Written tasks ::
1: Answer these questions about the EOS Utility forum thread:
(a) How much RAM does the new laptop have?
(b) How does the original poster describe the choppiness?
(c) What two main functions does pgriz say the EOS Utility has?
2: Continue the EOS Utility forum thread after its last post.

Selected text ::
══════════════════════════════

# EOS Utility help?



## TheKenTurner (Sep 7, 2012)

hey guys! Long time, no see... Just been browsing lately. But anyway, I just recently bought a Lenovo Y48-0 with an i7-3610QM, 640M LE graphics, 8GB RAM, and 64 bit Windows 7. EOS Utility was very choppy on my old laptop which barely even had a graphics card, but it's JUST AS CHOPPY with my new laptop! Have you guys noticed any choppyness with EOS utility? What have you done to make it smoother?


----------



## pgriz (Sep 7, 2012)

What do you mean by choppy?  I've used the EOS utility on a variety of machines (both desktops and laptops with processors ranging from i3 to i7) and have had no problems.


----------



## TheKenTurner (Sep 7, 2012)

Choppy as in ~1second lag, and only a couple FPS


----------



## pgriz (Sep 8, 2012)

Ok, I'm confused.  The EOS utility I have has two main functions - download from camera, and display of image when tethered to the camera.  The download function does its thing in the background, so that doesn't seem to describe your situation, and the tethered image is smooth, even if you move stuff in front of the camera lens.  Maybe if you could describe how you are using it and what you are doing with it to get the "choppiness", it might shed some light onto what is going on.

══════════════════════════════

Records ::
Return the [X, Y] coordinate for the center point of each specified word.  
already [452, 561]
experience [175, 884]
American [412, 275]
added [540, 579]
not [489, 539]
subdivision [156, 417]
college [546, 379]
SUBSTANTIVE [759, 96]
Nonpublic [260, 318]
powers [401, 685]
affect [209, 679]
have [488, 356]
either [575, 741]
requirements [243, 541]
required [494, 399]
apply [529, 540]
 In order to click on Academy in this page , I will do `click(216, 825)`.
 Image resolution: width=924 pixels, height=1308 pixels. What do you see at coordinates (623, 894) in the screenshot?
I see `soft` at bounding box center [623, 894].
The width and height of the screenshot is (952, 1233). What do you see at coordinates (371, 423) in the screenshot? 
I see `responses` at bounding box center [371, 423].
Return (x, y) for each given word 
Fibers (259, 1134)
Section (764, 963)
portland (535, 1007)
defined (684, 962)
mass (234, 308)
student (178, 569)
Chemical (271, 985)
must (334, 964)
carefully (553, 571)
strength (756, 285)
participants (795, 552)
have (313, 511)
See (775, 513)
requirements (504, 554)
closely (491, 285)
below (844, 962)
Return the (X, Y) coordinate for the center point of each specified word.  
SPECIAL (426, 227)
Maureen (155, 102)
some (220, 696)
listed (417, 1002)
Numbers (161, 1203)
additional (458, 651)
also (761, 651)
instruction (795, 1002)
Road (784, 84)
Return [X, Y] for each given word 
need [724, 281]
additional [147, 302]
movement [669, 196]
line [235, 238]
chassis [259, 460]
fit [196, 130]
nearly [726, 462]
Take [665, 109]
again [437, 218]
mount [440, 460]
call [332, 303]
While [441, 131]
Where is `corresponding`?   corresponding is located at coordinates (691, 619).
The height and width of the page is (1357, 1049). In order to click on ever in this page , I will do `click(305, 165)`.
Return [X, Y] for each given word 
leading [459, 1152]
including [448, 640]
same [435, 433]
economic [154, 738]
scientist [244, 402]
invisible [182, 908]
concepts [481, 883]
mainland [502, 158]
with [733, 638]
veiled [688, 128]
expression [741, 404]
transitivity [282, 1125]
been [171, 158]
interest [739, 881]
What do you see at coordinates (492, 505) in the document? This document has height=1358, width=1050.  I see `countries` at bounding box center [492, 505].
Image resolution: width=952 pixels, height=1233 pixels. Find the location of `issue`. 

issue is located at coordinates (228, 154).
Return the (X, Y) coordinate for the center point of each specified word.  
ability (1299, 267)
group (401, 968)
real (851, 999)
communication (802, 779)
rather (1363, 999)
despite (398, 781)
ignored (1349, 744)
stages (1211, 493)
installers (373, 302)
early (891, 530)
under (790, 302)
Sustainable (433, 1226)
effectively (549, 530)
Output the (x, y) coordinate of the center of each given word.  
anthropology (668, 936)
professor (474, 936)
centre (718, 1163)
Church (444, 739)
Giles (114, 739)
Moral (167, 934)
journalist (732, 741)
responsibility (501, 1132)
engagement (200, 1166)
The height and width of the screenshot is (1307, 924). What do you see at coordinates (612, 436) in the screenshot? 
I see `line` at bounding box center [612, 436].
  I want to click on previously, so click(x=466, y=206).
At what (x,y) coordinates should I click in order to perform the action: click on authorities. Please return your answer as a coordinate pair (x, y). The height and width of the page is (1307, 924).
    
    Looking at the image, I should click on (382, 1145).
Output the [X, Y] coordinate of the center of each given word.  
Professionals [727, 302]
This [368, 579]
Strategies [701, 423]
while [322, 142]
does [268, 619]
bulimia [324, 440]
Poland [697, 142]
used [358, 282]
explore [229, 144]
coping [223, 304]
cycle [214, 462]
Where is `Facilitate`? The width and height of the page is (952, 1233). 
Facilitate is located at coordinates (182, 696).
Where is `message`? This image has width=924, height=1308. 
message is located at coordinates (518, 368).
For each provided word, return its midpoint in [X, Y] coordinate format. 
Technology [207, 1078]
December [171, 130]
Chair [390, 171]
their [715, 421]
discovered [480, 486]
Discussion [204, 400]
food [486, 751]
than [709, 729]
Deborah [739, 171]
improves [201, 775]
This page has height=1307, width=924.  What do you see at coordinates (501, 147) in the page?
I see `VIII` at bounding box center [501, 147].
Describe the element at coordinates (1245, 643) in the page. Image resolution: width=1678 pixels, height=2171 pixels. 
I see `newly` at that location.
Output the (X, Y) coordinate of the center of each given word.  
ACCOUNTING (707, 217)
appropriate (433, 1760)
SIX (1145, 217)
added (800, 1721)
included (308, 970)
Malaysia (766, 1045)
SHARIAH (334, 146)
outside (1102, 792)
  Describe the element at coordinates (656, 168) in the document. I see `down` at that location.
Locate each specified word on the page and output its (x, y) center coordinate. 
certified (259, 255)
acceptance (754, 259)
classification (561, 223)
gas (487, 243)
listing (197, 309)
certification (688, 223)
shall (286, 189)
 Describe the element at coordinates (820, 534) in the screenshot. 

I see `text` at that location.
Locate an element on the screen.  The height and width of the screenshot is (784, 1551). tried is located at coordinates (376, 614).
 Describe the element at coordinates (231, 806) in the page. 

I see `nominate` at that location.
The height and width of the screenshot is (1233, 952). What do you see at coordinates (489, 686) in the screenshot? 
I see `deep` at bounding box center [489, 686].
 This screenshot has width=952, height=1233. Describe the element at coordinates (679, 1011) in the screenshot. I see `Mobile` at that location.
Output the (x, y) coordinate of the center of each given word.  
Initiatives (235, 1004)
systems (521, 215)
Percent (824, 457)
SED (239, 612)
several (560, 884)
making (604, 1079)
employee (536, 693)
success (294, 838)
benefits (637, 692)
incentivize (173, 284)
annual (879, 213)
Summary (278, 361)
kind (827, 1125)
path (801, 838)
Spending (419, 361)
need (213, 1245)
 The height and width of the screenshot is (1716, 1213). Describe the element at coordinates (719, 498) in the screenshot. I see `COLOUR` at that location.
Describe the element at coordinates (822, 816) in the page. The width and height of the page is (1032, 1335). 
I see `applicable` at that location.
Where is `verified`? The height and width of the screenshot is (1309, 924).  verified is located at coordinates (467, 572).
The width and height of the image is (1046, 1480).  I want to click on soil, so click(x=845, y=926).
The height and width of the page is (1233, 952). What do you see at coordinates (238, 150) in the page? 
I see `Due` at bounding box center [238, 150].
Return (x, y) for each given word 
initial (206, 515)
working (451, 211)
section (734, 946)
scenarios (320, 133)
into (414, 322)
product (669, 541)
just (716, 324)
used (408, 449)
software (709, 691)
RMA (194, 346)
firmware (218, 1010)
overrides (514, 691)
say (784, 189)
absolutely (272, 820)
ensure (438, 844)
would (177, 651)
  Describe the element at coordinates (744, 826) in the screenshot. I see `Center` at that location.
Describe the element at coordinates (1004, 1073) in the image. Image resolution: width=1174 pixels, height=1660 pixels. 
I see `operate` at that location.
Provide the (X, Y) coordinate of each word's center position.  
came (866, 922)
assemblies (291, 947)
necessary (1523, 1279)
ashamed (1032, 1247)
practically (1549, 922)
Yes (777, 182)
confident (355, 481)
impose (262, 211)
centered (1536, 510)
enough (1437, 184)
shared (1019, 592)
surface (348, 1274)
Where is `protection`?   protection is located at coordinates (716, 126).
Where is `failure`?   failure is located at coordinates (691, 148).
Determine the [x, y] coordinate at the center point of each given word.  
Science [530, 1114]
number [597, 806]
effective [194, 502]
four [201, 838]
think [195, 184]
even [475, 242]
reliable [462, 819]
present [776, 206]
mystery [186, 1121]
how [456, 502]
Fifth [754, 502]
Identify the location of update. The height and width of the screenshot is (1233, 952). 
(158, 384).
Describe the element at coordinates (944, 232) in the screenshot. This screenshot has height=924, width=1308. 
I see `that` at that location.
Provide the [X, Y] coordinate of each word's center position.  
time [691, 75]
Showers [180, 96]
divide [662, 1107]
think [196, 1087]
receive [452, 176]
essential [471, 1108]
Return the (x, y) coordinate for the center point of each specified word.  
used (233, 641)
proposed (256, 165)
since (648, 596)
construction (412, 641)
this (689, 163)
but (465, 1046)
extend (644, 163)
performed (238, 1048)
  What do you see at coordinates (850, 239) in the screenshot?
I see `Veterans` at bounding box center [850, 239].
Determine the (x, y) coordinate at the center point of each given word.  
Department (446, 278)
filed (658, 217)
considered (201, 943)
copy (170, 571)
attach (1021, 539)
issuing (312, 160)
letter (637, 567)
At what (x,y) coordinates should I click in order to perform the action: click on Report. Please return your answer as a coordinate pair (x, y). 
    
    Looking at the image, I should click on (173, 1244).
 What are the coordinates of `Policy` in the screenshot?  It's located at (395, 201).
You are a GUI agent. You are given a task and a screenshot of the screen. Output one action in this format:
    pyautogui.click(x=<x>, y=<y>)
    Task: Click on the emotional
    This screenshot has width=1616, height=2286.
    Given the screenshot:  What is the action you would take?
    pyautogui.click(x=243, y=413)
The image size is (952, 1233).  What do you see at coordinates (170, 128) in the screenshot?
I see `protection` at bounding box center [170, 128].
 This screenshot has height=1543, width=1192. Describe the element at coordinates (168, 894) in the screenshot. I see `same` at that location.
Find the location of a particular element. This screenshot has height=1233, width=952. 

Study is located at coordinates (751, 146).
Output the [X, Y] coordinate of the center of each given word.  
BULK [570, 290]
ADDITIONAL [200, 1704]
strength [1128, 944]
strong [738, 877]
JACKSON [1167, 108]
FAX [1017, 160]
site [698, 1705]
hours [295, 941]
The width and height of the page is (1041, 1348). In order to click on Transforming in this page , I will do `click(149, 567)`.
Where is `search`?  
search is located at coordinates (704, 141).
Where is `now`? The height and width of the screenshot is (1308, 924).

══════════════════════════════

Responses by task ::
1:
(a) 8GB
(b) About one second of lag and only a couple of frames per second
(c) Downloading from the camera, and showing the image when tethered to the camera

2:
----------



## table1349 (Sep 8, 2012)

Have you R.T.F.M.? Download it here. http://gdlp01.c-wss.com/gds/8/0300003178/01/eu2.8-w-en.pdf
The EOS Utility is not a viewer, it is for controlling various Canon cameras, remote shooting and downloading stored media.  
You can download the Zoom Browser EX Manual Here.  http://gdlp01.c-wss.com/gds/6/0300004726/01/zb67-w-en.pdf   Zoom Browser plays videos and the manual explains how to do so. 
D.P.P. does not handle video files to my knowledge.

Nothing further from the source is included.